There were a handful of losses elsewhere in Tyne and Wear too, with the Lib Dems and particularly South Tyneside’s Greens the main beneficiaries, but there appears to be no overwhelming threat to the party’s dominance in North Tyneside, South Tyneside, and Gateshead.

However, it is clearly far from plain sailing for Labour. Any optimism gained from the ballot box on Thursday, including stealing three Tory councils in London and the new Cumberland authority, was quickly overshadowed by news that Keir Starmer will now face an investigation by Durham Police over the ‘Beergate’ claims that he broke lockdown rules in April 2021.

Leader of the Labour Party, Sir Keir Starmer (Getty Images)

And there remains a sizeable question mark over just how much of Labour’s limited success at these local elections, which also saw a lack of progress in Hartlepool, is more down to a backlash against Boris Johnson and the Partygate scandal than a ringing endorsement of Mr Starmer.

North of Tyne mayor Jamie Driscoll has likened the party’s position to being “1-0 up at half-time, but that is because the opposition captain has scored an own goal”. The left wing mayor, who was backed by Momentum and was a supporter of Jeremy Corbyn’s leadership, has called for Labour to set out a more radical policy agenda if it wants to win a majority at the next general election – including a pledge to reverse savage cuts to local government funding.

He said: “We have to set out what we are going to do. People are hurting because of the cost of living crisis, there is a lot of worry about the climate emergency. We need to start saying what we are going to do about it.”

Asked if Mr Starmer, who he calls a “man in a suit”, was the right person to lead Labour back into power, Mr Driscoll added: “He can be the man to do it, he has the intellectual ability. It just depends who he listens to.”

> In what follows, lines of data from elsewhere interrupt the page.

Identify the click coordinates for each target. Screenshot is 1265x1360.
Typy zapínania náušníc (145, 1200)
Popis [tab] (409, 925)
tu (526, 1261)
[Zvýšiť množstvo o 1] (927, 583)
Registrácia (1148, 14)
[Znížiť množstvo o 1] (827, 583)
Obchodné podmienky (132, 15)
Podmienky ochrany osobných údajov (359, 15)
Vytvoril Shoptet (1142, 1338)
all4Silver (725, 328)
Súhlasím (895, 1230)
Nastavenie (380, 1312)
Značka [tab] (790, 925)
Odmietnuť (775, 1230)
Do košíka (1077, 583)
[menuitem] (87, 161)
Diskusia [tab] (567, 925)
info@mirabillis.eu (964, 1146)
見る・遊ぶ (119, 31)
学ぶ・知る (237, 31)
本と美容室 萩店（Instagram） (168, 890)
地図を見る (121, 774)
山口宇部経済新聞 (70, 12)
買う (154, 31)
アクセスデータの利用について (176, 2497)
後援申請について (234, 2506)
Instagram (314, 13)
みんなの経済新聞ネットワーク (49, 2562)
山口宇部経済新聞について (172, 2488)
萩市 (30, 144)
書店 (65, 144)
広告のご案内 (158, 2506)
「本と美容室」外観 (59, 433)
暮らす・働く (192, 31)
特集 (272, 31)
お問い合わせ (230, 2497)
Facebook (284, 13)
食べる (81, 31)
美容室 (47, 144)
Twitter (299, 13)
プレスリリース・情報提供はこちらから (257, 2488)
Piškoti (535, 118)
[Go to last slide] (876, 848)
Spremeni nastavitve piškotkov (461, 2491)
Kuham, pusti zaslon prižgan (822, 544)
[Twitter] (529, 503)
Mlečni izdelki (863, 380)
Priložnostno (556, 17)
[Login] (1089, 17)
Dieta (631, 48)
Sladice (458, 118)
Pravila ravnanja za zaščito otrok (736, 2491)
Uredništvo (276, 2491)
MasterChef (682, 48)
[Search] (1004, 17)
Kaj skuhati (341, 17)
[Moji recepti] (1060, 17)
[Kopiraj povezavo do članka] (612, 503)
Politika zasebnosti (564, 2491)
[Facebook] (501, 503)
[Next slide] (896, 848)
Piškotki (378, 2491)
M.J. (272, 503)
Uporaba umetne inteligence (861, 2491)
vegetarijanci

Labour’s Northumbria Police and Crime Commissioner, Kim McGuinness, paints a more optimistic picture of Thursday’s results, though. The PCC, who last year said Labour had a mountain to climb in the North East, told the Local Democracy Reporting Service that 2022’s poll marked a “gradual return of voters that departed to other parties in the run up to 2019”.

She added: "Yes, there will be some, including in the Labour Party itself, who want to criticise the results, but they need to look at the detail in the results and the hard work of our members, councillors, MPs and the party nationally and see the bigger picture. If this was a General Election the result of our hard work winning back trust would be Labour as the party with the largest vote share and we’d have won scores of seats.”